TikTok recently put forward a proposal to the U.S. government that would allow its Chinese parent company, ByteDance, to retain ownership but outsource cloud management of the data. One of the people said that TikTok chose Oracle as its U.S. technology partner on Sunday and that the companies brokered the deal in an attempt to satisfy regulator concerns.
According to two of the people familiar with the deal is that ByteDance could move its headquarters outside of China to alleviate concerns that the parent company would be subject to Chinese laws that require firms, if directed, to share data in their systems with the government.
Treasury Secretary Steven Mnuchin and Commerce Secretary Wilbur Ross, who spoke late last week, are open to hearing the offer, said a senior administration official, speaking on the condition of anonymity because of the matter’s sensitivity.
A former U.S. official said that while such an approach might address some of the security concerns, “it’s well short of a U.S. company taking over the asset and the algorithm, and politically, it would be a massive climb down from what the president said he was going to accomplish with this.”
Microsoft and Oracle were bidding for the business, which has surged in popularity, especially with young users.

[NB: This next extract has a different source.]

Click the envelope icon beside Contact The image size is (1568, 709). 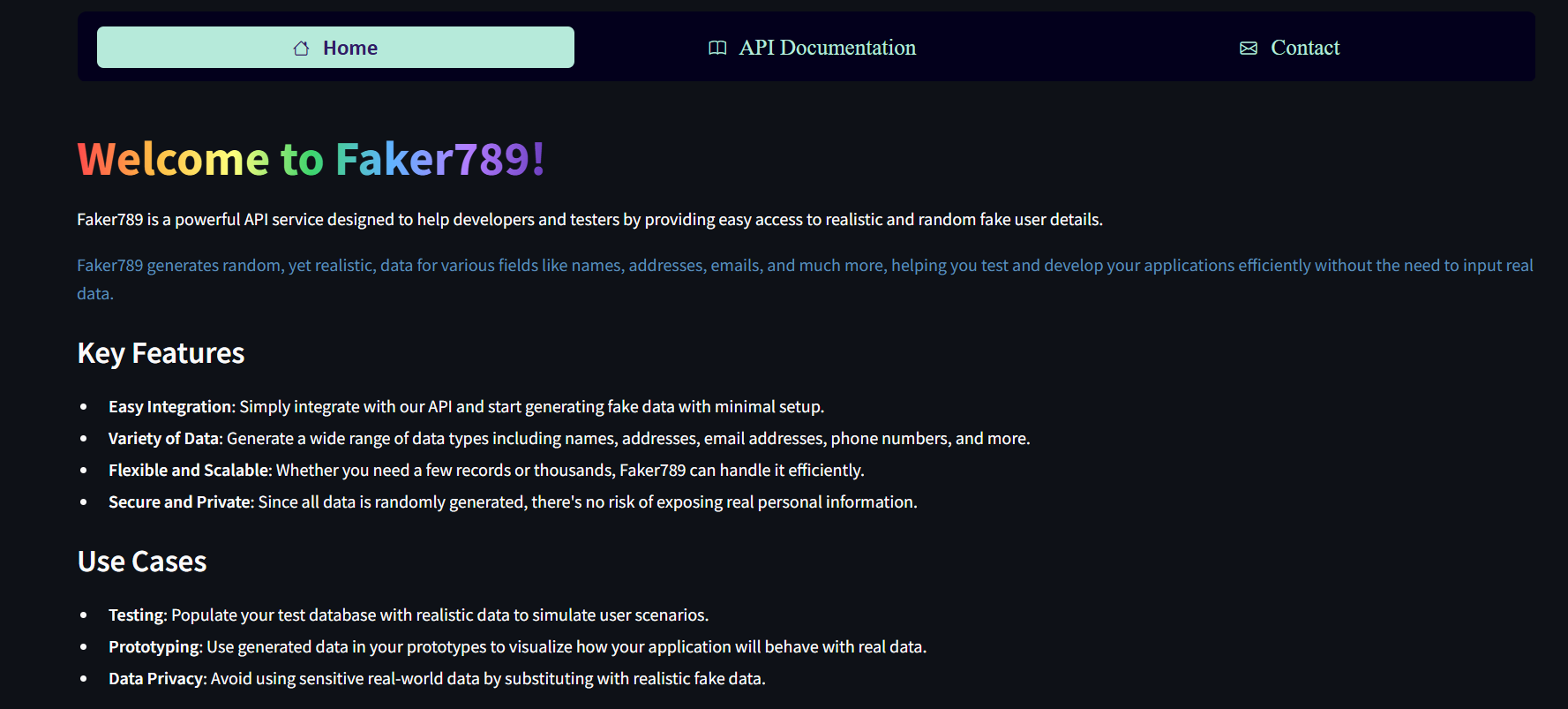[x=1248, y=48]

TikTok had 91.9 million monthly active users in the United States in June, up from 26.7 million in February 2019.
Microsoft said in it’s blog post on Sunday that its offer to acquire TikTok‘s U.S. operations was rejected. Microsoft was the first to confirm that it was courting TikTok this summer as Trump threatened to ban the app over national security concerns.
Oracle’s executives have close ties to the president Trump, and the company may be well positioned to meet Trump’s expectations after the president took an active role in raising concerns about TikTok. The deal would probably involve Oracle, a business software giant best known for selling database technology to corporations to help run their operations, taking a stake in the company, according to someone familiar with the situation.
President Trump had previously issued an order that would ban the app in the United States on September, 20th. He followed that with a second order that would essentially require parent company ByteDance to divest from its operations in the United States.